--- Text segment ---
Recreate any song using only mouth-made sounds through an end-to-end modular audio pipeline.
I’ve always been a huge fan of acapella, and I wondered: is it possible to recreate any song using only mouth-made sounds? Well this project answers that question.
This project builds a pipeline that:
- Ingests hundreds of acapella “instrumental” tracks
- Slices them into short segments
- Embeds each slice with a pretrained audio model
- Indexes those embeddings with FAISS
- Converts any input song by matching its instrumental sections to your acapella library, time-stretching and stitching together a brand-new acapella “instrumental,” then layering back the original vocals
- Modular pipeline: clear separation of data ingestion, embedding, matching, synthesis, and orchestration
- Pretrained embeddings: uses Wav2Vec2 for robust audio features
- Fast nearest-neighbor search with FAISS
- Time-stretching & cross-fade assembly to avoid pops and align durations
- CLI tools for ingestion, index building/updating, and conversion
audiorecast/
├── README.md
├── pyproject.toml
├── src/
│ └── audiorecast/
│ ├── data/
│ │ ├── downloader.py # YouTube → WAV
│ │ ├── stem_splitter.py # Demucs wrapper & 4→2 stem merge
│ │ └── segmenter.py # Chop stems into fixed windows
│ ├── embedding/
│ │ └── extractor.py # Wav2Vec2 feature extractor
│ ├── matching/
│ │ ├── index_builder.py # Build embeddings.npy + FAISS index
│ │ └── matcher.py # Query FAISS for top-k matches
│ ├── synthesis/
│ │ ├── synthesizer.py # Time-stretch pads slices
│ │ └── assembler.py # Cross-fade & concatenate
│ └── pipeline.py # End-to-end conversion logic
├── scripts/
│ ├── ingest_acapellas.py # Download, split, slice
│ ├── build_faiss_index.py # Full rebuild
│ └── convert_song.py # Given input → acapella-style output
└── data/
├── ingest/ # .txt playlists of YouTube URLs
├── raw/ # Downloaded WAVs + stems + slices
└── embeddings/ # embeddings.npy, paths.jsonl, .faiss
Input Song: 🎧 Stereo_Hearts_acapella.mp3
Output (acapella-recast): 🎤 Stereo_Hearts_acapella.wav
Spectrogram comparison:
Obviously, the results aren’t perfect, yet. With a larger acapella database, better matching heuristics (re-ranking matches with cosine similarity + timing loss), and future improvements in synthesis, the output quality will significantly improve.
This is just the starting point, there's a lot of exciting room to grow.

--- Listed records ---
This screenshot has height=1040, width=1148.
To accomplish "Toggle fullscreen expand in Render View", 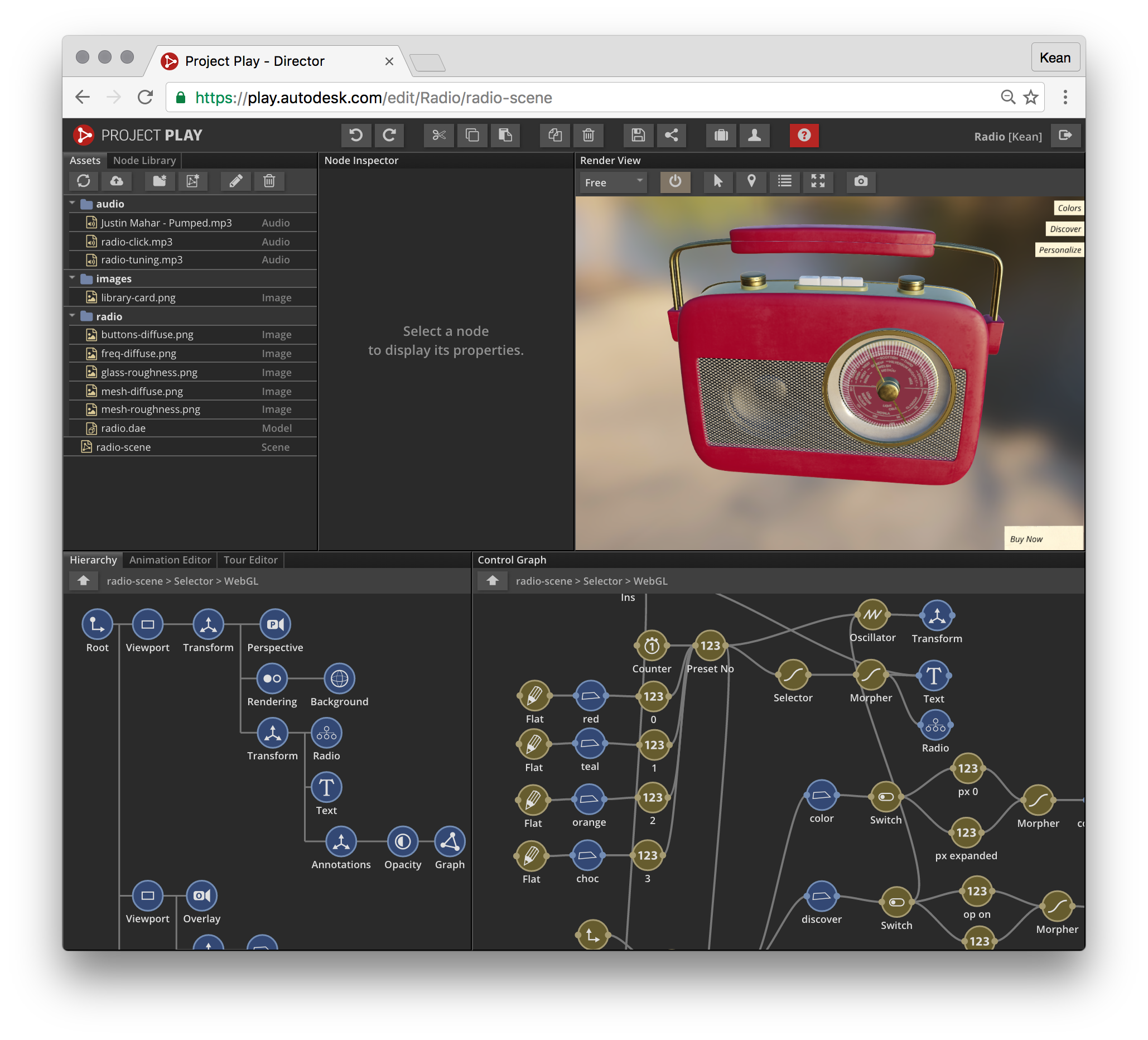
--
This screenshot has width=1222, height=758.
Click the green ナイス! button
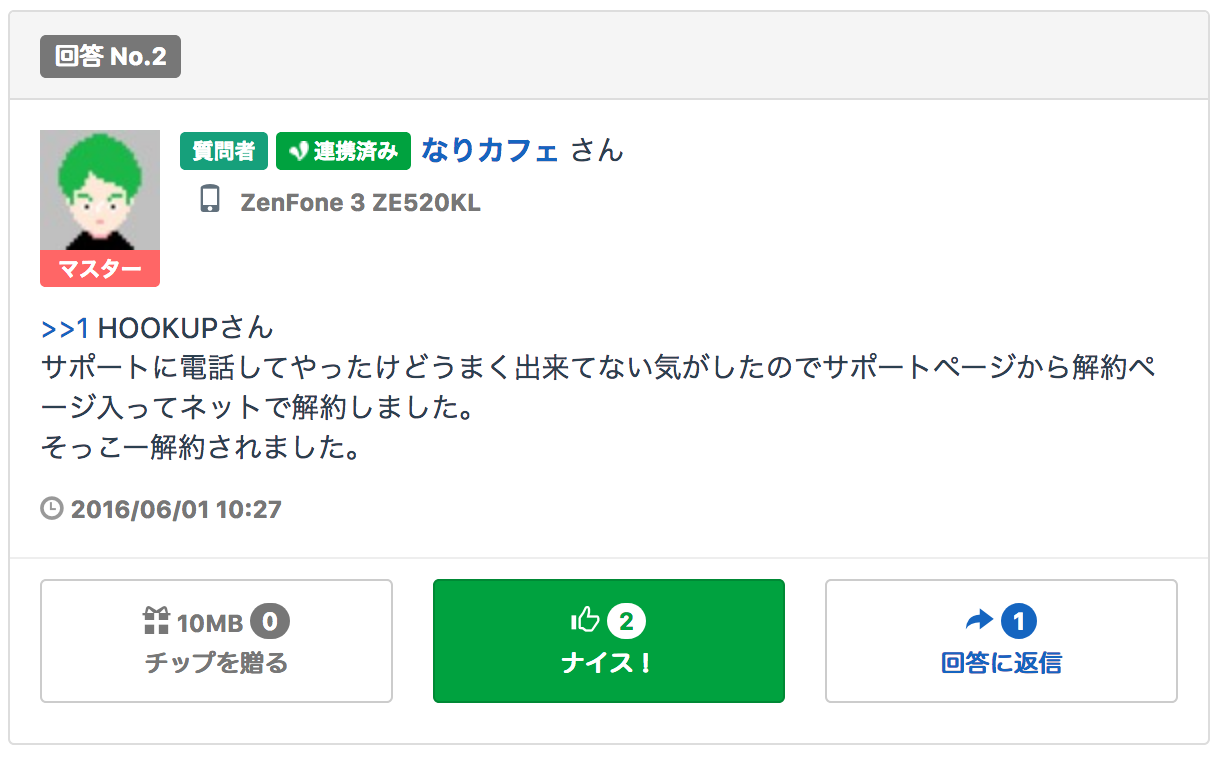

--- Goal of the exercise ---
Please write out the acapella project description word for word, starting at "Recreate any song using only mouth-made sounds through" and ending at "answers that question.". You won't need the records for this.

--- Response to this task ---
Recreate any song using only mouth-made sounds through an end-to-end modular audio pipeline.
I’ve always been a huge fan of acapella, and I wondered: is it possible to recreate any song using only mouth-made sounds? Well this project answers that question.